***** Provided data

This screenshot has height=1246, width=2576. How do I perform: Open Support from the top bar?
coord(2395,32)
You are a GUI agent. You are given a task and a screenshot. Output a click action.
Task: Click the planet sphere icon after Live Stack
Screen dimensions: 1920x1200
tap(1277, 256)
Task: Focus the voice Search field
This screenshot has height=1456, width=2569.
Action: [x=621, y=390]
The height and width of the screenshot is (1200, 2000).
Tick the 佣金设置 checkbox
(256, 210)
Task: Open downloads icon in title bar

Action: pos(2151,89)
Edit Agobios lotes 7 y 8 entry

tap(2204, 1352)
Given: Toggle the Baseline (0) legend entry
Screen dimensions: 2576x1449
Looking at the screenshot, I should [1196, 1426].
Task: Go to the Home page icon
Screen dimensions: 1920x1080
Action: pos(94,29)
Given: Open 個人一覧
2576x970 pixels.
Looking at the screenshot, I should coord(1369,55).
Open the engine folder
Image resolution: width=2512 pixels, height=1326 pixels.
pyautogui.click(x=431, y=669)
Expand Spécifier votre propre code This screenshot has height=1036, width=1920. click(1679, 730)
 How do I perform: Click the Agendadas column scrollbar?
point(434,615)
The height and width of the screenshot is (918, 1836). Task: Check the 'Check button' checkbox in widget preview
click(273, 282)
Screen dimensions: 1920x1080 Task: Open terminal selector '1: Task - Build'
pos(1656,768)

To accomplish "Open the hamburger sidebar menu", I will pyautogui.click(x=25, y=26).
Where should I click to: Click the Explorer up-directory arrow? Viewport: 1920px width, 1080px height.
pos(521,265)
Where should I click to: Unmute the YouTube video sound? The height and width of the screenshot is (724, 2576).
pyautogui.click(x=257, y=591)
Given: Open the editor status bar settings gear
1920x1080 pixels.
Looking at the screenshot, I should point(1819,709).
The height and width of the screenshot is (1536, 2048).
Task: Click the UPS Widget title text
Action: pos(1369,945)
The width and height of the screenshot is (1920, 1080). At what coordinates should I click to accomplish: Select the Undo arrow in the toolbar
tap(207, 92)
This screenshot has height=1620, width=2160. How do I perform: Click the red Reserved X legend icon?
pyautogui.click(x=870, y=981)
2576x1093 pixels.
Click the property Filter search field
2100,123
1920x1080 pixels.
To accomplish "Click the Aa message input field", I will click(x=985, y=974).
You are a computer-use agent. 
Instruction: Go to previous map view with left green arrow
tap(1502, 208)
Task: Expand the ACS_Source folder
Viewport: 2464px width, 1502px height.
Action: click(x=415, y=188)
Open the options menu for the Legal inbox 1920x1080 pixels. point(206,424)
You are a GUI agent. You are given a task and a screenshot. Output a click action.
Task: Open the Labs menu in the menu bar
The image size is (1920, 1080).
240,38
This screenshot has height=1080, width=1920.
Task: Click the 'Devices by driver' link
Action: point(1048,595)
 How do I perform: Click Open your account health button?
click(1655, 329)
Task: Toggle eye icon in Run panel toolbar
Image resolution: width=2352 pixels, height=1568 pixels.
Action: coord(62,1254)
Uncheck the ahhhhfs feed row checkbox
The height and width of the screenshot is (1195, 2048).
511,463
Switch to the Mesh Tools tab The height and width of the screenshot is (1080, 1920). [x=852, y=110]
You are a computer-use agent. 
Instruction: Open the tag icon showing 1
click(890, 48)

**********

What the exercise asks: List every line above that holds the word "Expand".

Answer box:
Expand Spécifier votre propre code This screenshot has height=1036, width=1920. click(1679, 730)
Task: Expand the ACS_Source folder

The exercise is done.